Casing & the Kerberos Salt¶
NT, LM, and RC4-HMAC depend only on the password — the casing of --user/--realm is irrelevant to them. But the Kerberos keys (DES/AES) are salted, and the salt's casing rules differ by account type:
| account type | salt | casing behaviour |
|---|---|---|
| user | UPPER(realm) + sAMAccountName |
sAMAccountName is case-preserved — you must pass the exact stored case |
| computer / gMSA | UPPER(realm) + "host" + lower(name) + "." + lower(dns) |
name and DNS are lowercased — any input case works |
| trust | UPPER(realm) + "krbtgt" + name-without-$ |
the partner flat-name is case-preserved (as stored) |
The realm — Kerberos's name for the AD domain — is always uppercased, so --realm corp.local, CORP.LOCAL, and Corp.Local are equivalent.
The footgun
For user and trust accounts, passing the wrong sAMAccountName case (ALICE vs alice) produces a wrong but valid-looking salt and therefore wrong AES/DES keys — with no error.

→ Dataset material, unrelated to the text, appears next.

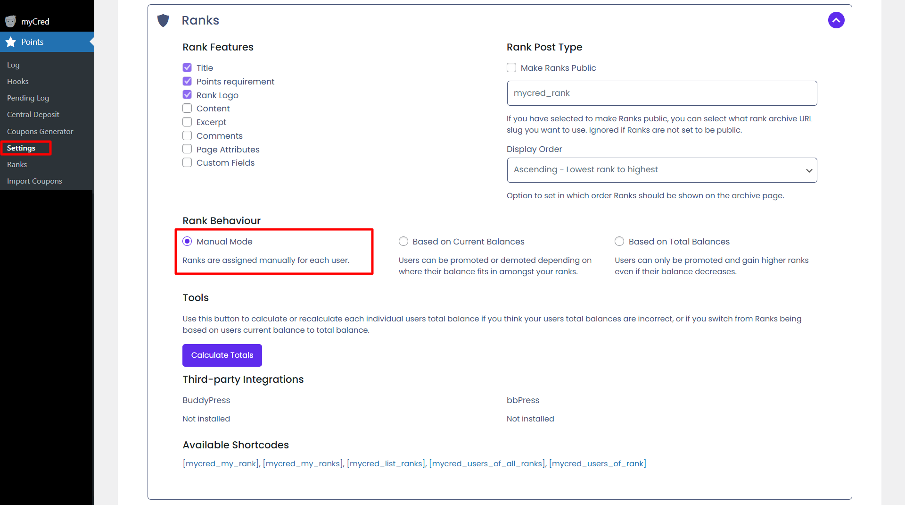Enable the Content rank feature checkbox
Viewport: 905px width, 505px height.
tap(187, 109)
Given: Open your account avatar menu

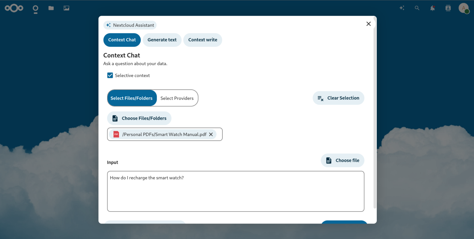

The NT hash still matches, so the mistake is easy to miss. If you don't know the exact stored case, get it from the KDC (below) and pass it via --salt, which skips salt construction entirely.

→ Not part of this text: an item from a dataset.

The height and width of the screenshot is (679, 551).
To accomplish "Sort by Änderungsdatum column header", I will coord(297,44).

WDigest is case-insensitive by design. The 29 hashes are the casing permutations — as-stored, all-lowercase, all-uppercase, and mixed, for the NetBIOS, DNS, and DOMAIN\user forms. That is exactly why digest authentication matches a username in any case: AD pre-stores every common casing.
Let the KDC tell you the casing (CredWolf)¶
You never have to guess. The KDC returns the authoritative salt — carrying the exact realm and username casing — in the PA-ETYPE-INFO2 pre-auth data of its response to a bare AS-REQ. This is not a login attempt: it does not increment the bad-password counter and cannot lock the account out, and you only need the username, not the password.
CredWolf implements this. Doing Kerberos AES auth, it sends the bare AS-REQ, reads the salt, recovers the correctly-cased username, and reports e.g. Username case corrected by KDC: ALICE → alice. Feed the result back:
# the corrected username…
ad-secretgen --user alice --realm corp.local --password 'P@ssw0rd!'
# …or, most robustly, the salt verbatim:
ad-secretgen --salt 'CORP.LOCALalice' --password 'P@ssw0rd!' --user alice --realm corp.local
The --salt route is bulletproof: it also handles accounts whose salt is not REALM+username at all — most notably the built-in Administrator (and krbtgt), whose salt is frozen from the DC's original install-time hostname (e.g. WIN-ABC123Administrator).
Caveat
This trick needs AES (which is what triggers salt retrieval) and does not work for AS-REP-roastable accounts — with pre-auth disabled the KDC returns an AS-REP with no PA-ETYPE-INFO2, so there is no salt to read. For those, supply the exact case yourself or use RC4 (which has no salt).